With the primaries over, we now have narrowed the field to the two party candidates — but that won’t matter. We have three independent candidates running against the two nominees this fall, and, as in 2002 and 2006, we can again elect a governor with far less than majority support.
The Portland Charter Commission has recognized the problem with plurality elections. So have many other places in the country and the world. Many elections require a runoff election, so the top two vote-getters need to compete in a runoff election at a later date in which the voters choose between those two candidates.
Majority rules, and the candidate who receives more than 50 percent of the vote wins. But run-off elections cost twice as much, and voter turnout often goes way down.
Rank choice voting is also known as instant runoff voting. On Election Day, you can vote for your favorite candidate, and you also can vote for your second favorite candidate, and, if necessary when there are many candidates, for your third choice.
If no candidate receives more than 50 percent of the vote in the first count, then there is an instant runoff. The candidate with the lowest number of votes is then dropped, and the votes are recounted using the second choice of those who voted for that losing candidate.
The voting rounds continue, dropping the candidate with the least votes each round and re-counting the votes, until one receives a majority of votes, more than 50 percent, and wins.
The result is that more than half the people voting endorse this leader, even if he or she was not all the voters’ first choice — and so majority rules.
Some charge that you can still have someone win with less than a majority, because some voters do not choose to select a second or third choice on the ballot. But this means they do not choose to have a vote in the second round if their candidate comes in last.
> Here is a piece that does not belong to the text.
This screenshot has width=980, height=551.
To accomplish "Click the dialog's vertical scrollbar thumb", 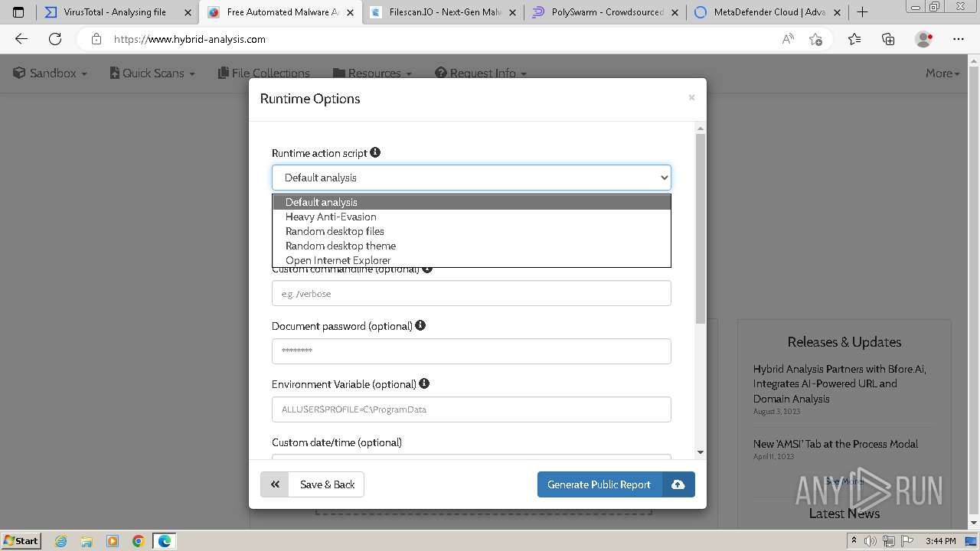I will pos(701,230).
As noted above, voter turnout often goes down in a runoff election, even if it is held as a separate election instead of an instant runoff.
The winner of a rank choice voting election wins with a majority — more than 50 percent — of those voters who choose to participate in rank choice voting by choosing a second or third choice when they vote.
While there are initial software costs and other challenges for rank choice voting, the benefits are great. We would really be electing a candidate that a majority prefers.
Gov. Baldacci may still have won two terms, and Paul LePage and Libby Mitchell may have won their respective primaries, with an instant runoff voting process. We will never know. But with our current system, we could elect a governor again with a majority voting against that candidate, giving us “minority rule.”
I hope that the Portland Charter Commission members and city voters not only support the rank choice voting proposal, but also that we build on this idea so that a majority of voters can vote for and endorse our future leaders and their visions for Maine.